Records excerpted from a collection:

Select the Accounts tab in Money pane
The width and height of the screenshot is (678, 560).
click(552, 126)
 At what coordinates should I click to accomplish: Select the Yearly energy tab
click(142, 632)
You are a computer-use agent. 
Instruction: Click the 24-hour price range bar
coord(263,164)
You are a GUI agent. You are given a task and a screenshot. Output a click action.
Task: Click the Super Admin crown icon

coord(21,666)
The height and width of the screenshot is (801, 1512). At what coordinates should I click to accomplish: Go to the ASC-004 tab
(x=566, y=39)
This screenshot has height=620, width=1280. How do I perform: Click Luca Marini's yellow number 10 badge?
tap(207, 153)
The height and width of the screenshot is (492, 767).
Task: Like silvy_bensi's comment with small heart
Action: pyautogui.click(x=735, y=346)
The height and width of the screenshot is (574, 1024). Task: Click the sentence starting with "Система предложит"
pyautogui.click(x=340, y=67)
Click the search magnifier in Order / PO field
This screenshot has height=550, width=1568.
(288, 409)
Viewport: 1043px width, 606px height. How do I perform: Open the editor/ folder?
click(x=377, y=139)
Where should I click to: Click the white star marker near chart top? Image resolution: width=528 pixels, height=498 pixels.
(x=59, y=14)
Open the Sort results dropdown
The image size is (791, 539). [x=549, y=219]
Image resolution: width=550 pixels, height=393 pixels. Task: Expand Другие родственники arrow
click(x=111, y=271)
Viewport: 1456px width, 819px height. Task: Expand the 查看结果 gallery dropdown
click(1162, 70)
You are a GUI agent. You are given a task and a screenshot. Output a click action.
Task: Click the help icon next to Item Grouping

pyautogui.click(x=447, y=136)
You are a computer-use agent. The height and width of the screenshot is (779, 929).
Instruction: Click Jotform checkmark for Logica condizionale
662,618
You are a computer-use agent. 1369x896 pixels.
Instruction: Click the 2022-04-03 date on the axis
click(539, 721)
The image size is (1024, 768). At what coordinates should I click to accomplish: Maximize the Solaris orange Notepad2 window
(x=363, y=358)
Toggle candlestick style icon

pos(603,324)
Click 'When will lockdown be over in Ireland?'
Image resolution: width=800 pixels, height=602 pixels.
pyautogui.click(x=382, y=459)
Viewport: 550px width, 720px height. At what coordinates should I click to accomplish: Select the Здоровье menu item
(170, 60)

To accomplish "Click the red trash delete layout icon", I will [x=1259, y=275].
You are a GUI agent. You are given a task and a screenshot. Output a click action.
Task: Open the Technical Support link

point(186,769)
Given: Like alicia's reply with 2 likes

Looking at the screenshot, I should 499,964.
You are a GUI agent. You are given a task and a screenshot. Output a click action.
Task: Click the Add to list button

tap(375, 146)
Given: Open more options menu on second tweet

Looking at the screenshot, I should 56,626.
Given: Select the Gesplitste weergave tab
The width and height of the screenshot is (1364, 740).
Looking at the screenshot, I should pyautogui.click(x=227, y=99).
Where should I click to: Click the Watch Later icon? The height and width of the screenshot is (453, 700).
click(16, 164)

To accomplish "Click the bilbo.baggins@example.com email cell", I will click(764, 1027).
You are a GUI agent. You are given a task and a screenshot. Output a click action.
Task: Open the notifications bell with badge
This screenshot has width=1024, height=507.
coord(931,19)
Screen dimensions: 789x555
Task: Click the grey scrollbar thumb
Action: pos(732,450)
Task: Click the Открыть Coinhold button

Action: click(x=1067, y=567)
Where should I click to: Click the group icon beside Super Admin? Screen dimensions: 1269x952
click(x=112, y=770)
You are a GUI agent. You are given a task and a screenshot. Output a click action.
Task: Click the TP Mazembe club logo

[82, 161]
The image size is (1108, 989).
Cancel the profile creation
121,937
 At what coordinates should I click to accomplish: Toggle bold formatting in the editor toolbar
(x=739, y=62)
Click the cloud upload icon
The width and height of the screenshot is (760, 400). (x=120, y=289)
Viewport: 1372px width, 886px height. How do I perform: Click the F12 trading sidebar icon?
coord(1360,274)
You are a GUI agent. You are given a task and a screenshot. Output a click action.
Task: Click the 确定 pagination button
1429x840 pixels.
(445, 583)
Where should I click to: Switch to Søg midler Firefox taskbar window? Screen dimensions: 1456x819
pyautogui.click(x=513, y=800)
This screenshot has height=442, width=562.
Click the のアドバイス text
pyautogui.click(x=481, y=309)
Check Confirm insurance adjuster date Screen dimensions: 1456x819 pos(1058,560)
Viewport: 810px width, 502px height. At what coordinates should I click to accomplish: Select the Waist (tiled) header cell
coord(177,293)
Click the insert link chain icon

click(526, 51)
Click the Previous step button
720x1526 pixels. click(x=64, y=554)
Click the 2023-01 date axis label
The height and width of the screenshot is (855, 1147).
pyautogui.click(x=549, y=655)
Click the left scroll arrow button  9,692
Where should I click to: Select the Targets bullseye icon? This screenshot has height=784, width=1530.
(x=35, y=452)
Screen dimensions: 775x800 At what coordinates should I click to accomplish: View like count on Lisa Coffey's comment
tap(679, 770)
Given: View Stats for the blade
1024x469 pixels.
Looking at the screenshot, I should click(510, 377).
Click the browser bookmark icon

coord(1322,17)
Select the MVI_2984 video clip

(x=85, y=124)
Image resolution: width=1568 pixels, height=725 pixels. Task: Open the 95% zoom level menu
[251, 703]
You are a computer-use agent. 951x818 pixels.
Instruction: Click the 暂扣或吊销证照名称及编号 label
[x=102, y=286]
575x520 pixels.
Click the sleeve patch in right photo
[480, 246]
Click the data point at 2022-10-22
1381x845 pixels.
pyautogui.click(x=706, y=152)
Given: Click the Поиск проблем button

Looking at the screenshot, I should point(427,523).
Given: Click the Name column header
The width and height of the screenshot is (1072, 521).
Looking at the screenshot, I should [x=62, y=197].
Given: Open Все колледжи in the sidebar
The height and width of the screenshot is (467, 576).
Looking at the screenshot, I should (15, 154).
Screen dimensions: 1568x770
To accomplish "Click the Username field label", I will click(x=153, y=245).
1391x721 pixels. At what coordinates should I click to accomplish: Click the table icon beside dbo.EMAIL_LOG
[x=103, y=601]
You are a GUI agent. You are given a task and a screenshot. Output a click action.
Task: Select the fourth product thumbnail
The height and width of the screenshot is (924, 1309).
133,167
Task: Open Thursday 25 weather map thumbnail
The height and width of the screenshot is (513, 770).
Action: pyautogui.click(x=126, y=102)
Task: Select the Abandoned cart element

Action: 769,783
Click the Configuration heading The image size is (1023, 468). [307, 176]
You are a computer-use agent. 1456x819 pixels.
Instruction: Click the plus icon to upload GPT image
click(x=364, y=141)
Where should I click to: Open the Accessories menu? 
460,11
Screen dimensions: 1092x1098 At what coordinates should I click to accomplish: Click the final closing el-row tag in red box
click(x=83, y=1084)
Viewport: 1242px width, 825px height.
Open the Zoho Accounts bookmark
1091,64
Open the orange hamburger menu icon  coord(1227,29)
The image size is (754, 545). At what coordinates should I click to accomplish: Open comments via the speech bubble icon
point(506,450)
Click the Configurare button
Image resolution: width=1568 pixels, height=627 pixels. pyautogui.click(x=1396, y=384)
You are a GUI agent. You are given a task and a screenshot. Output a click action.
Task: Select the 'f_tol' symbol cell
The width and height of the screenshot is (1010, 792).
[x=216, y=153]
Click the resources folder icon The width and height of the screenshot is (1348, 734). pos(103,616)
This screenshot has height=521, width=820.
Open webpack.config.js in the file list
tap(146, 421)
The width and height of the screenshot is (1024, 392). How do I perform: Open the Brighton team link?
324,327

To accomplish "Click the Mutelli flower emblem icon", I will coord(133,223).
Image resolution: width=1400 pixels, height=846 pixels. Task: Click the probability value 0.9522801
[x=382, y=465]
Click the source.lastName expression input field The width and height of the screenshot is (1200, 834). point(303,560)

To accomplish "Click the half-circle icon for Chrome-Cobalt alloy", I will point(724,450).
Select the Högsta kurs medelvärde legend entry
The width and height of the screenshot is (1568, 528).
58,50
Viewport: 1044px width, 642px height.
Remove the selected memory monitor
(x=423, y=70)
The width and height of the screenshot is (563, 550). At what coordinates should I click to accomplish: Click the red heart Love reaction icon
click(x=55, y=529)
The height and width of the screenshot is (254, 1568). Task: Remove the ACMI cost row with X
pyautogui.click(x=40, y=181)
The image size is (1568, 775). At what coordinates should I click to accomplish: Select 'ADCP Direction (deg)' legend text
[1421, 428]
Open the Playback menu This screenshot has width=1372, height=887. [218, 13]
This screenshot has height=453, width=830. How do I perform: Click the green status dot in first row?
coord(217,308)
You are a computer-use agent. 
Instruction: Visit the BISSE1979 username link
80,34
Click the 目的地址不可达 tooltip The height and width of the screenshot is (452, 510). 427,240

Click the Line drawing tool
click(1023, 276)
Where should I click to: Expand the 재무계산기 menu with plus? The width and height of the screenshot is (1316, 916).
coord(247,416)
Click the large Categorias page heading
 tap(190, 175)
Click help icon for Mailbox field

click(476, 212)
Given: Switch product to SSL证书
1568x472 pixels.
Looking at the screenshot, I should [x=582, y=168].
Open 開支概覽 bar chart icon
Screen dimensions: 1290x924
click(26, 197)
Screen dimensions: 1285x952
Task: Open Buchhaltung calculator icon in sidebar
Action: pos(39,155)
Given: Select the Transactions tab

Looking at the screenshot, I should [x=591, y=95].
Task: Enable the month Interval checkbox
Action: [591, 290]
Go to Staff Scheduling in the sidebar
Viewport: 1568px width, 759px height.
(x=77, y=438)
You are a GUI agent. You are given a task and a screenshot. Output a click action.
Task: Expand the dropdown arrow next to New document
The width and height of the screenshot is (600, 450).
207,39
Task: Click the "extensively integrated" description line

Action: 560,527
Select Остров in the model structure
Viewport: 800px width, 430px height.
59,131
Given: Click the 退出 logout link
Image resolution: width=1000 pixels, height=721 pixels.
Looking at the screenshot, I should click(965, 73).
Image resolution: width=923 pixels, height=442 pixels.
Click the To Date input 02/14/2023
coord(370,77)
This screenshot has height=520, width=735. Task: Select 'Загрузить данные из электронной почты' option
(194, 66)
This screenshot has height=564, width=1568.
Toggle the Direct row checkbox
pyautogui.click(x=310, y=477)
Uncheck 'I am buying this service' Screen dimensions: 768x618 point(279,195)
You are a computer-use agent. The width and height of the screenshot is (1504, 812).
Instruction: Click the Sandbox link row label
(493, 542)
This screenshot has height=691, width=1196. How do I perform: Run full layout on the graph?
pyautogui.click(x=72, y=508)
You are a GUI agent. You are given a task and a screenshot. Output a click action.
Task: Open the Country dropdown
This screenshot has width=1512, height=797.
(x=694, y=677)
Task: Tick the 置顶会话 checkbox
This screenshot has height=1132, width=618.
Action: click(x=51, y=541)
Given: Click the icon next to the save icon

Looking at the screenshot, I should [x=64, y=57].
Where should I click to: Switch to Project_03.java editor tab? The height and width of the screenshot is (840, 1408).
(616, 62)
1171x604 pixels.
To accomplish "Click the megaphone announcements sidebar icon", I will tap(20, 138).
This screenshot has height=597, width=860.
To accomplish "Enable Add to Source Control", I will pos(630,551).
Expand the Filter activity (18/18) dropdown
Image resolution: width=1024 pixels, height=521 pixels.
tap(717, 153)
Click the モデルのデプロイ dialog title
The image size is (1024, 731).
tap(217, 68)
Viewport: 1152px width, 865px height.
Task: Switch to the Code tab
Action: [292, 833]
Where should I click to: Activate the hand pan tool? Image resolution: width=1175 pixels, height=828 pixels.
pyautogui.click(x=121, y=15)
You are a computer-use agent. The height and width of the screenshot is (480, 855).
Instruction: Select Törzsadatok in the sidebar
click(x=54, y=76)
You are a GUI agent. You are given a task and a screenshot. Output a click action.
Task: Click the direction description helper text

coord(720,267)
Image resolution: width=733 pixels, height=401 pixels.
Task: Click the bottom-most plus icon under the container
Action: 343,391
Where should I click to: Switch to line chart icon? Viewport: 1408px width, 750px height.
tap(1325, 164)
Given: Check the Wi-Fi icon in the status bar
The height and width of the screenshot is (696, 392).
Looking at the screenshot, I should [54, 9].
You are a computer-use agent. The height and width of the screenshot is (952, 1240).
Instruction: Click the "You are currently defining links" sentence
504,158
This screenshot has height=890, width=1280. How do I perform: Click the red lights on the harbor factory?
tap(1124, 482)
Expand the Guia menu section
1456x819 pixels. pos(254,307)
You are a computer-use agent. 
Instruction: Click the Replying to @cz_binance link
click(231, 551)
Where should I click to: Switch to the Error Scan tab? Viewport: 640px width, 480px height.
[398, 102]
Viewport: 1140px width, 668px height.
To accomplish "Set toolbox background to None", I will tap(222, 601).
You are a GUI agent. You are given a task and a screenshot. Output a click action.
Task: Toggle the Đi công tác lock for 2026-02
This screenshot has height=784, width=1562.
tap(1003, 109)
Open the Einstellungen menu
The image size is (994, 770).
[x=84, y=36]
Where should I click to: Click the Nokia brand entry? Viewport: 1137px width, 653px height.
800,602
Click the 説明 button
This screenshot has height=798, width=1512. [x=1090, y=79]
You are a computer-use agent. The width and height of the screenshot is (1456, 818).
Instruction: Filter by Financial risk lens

» **To do**
List each line in the entries above that contains the word "beside". Case counts.

» **Response below**
Where should I click to: Click the group icon beside Super Admin? Screen dimensions: 1269x952
1391x721 pixels. At what coordinates should I click to accomplish: Click the table icon beside dbo.EMAIL_LOG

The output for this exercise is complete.